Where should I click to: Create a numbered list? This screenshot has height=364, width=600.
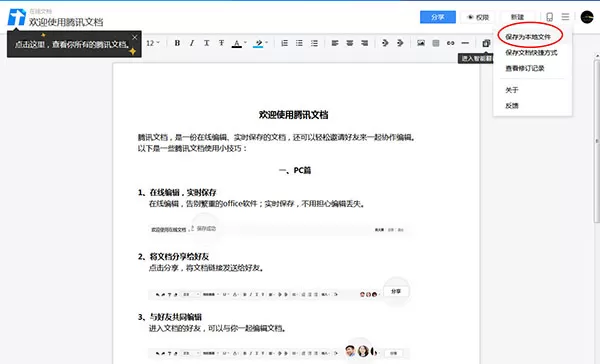284,43
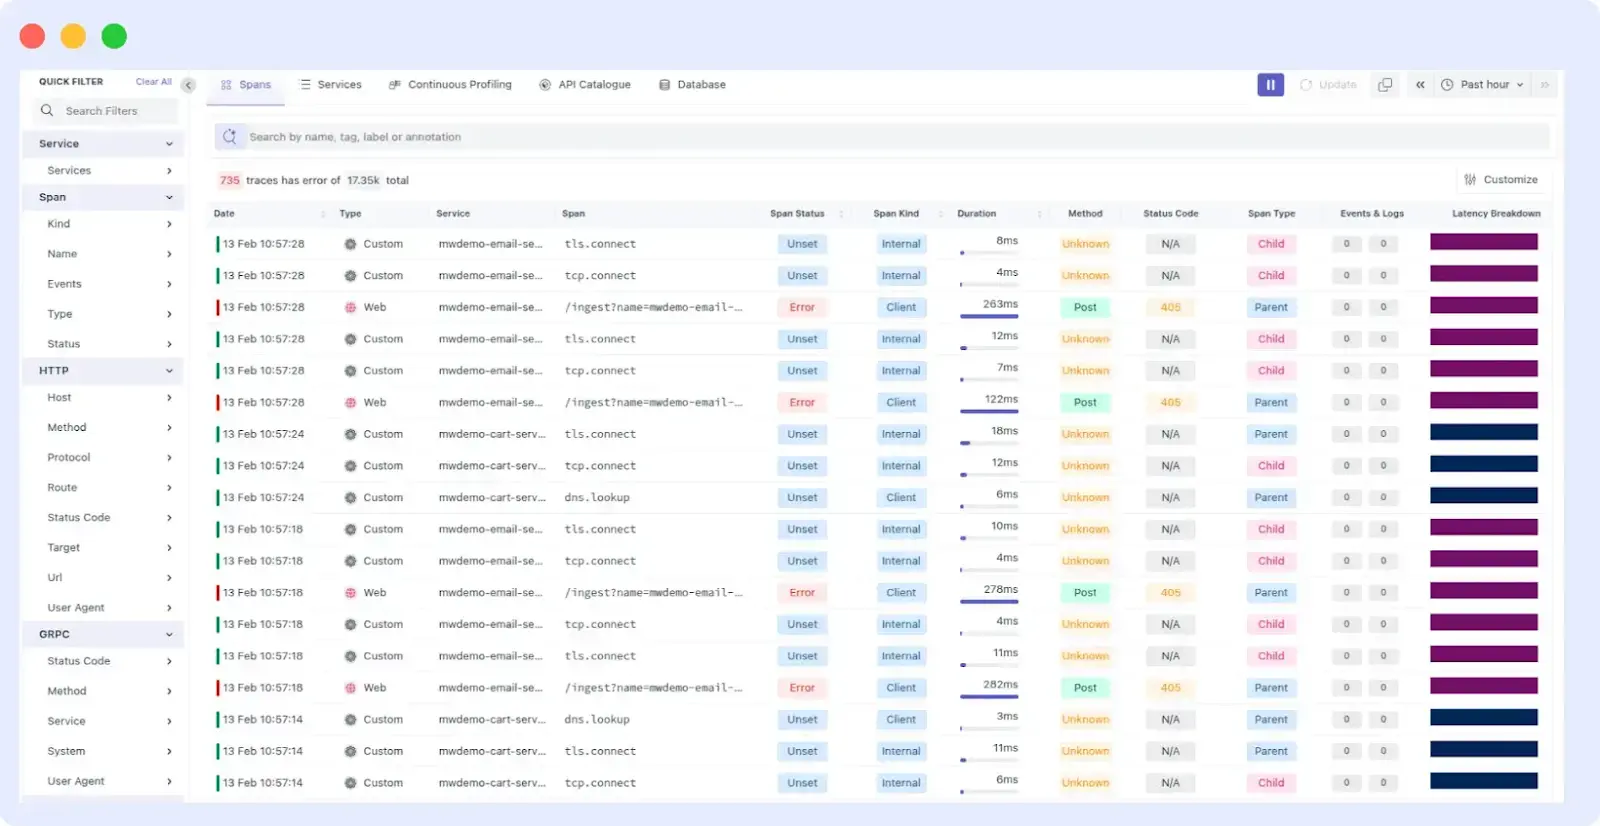This screenshot has width=1600, height=826.
Task: Expand the Status Code filter under HTTP
Action: click(169, 518)
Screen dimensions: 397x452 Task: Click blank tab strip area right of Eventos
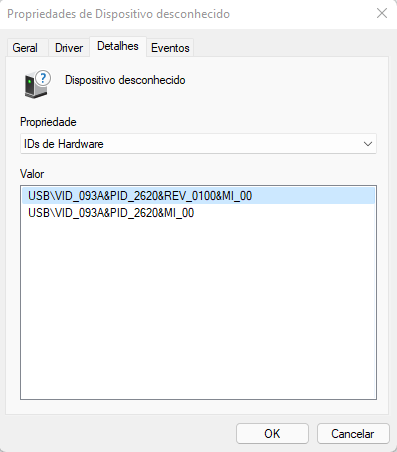[x=290, y=48]
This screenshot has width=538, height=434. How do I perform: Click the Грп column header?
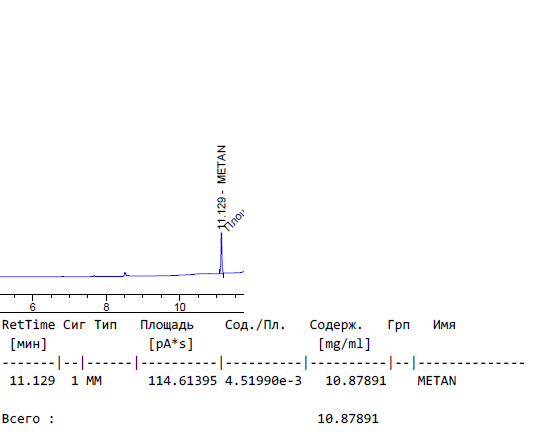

====

§ Exercise description
Output a faithful copy of the data, with each picture left out.

§ Response area
Where should I click to: Create a numbered list? This screenshot has height=364, width=600.
284,43
This screenshot has width=1600, height=826.
Task: Expand the Status Code filter under HTTP
Action: click(169, 518)
Screen dimensions: 397x452 Task: Click blank tab strip area right of Eventos
[x=290, y=48]
This screenshot has width=538, height=434. How do I perform: Click the Грп column header?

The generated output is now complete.